3 min read

Some business owners love the idea of using tools like social media to reach stay connected to their audience. But for your average business where the owner is busy wearing all the hats it can start to feel more like a necessary evil than an exciting opportunity.

In that mind set the only way to be enthusiastic about it is by focusing on the sales it can bring. Is it generating a return on investment, and just how quickly is it going to pull new customers in the door? We’ve covered the dangers of treating it like a chore and automating everything before, and to say that your audience can sense that desperation for sales is only a start.

The marketing industry has said for many years that your web site is your #1 sales person because it represents 24/7. It’s worth pointing out that the same is true for your social media channels, especially since not every person is going to visit a bunch of websites at a given point of the day, but that person may pretty reliably be on Facebook, Twitter, or Instagram.

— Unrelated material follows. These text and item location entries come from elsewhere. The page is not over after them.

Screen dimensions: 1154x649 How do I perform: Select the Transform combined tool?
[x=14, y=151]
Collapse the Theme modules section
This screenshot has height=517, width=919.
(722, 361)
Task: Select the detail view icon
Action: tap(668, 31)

Whether they see your brand (and what they see) will affect your sense of authority in your industry, trustworthiness, and show that you’re committed to those you serve. But you’ve probably heard that part before.

Here’s something you may not have.

Social media helps retain customer relationships.

That’s right. Beyond being a prospecting tool, your social channels are a way to stay in front of those who have already bought into your brand. People buy from those they like and trust, but they don’t continue buying if that feeling fades.

Ever bought a product or service from a company you felt good about, but it began to feel transactional and you never heard from them again? Of course — we all have.

How did that make you feel?

Our minds fill in the gaps with assumptions. Just like when you haven’t heard from a friend in six months and wonder why, and rather than call them to find out you start inventing reasons why they’re avoiding you. Next thing you know you’re feeling some static in the relationship over things unsaid. The same thing can happen in business.

Contrastingly, imagine seeing that company a few times a week sharing useful information, answering customer questions, and demonstrating that they’re staying cutting edge in their industry? What if they held contests and got their following involved in new services or the direction of the business to a degree? You’d probably feel like you’d found someone who gets you.

A strong social media presence reinforces all the good things people know about you, and helps prevent those relationships from becoming stale.

So instead of simply thinking of social media in terms of, “How many new sales will it get me?” also consider the value of maintaining good customer relationships. If it was a customer that might have only bought from you once or twice, but now has been a loyal customer for years, what’s the value of that? It’s worth something, certainly.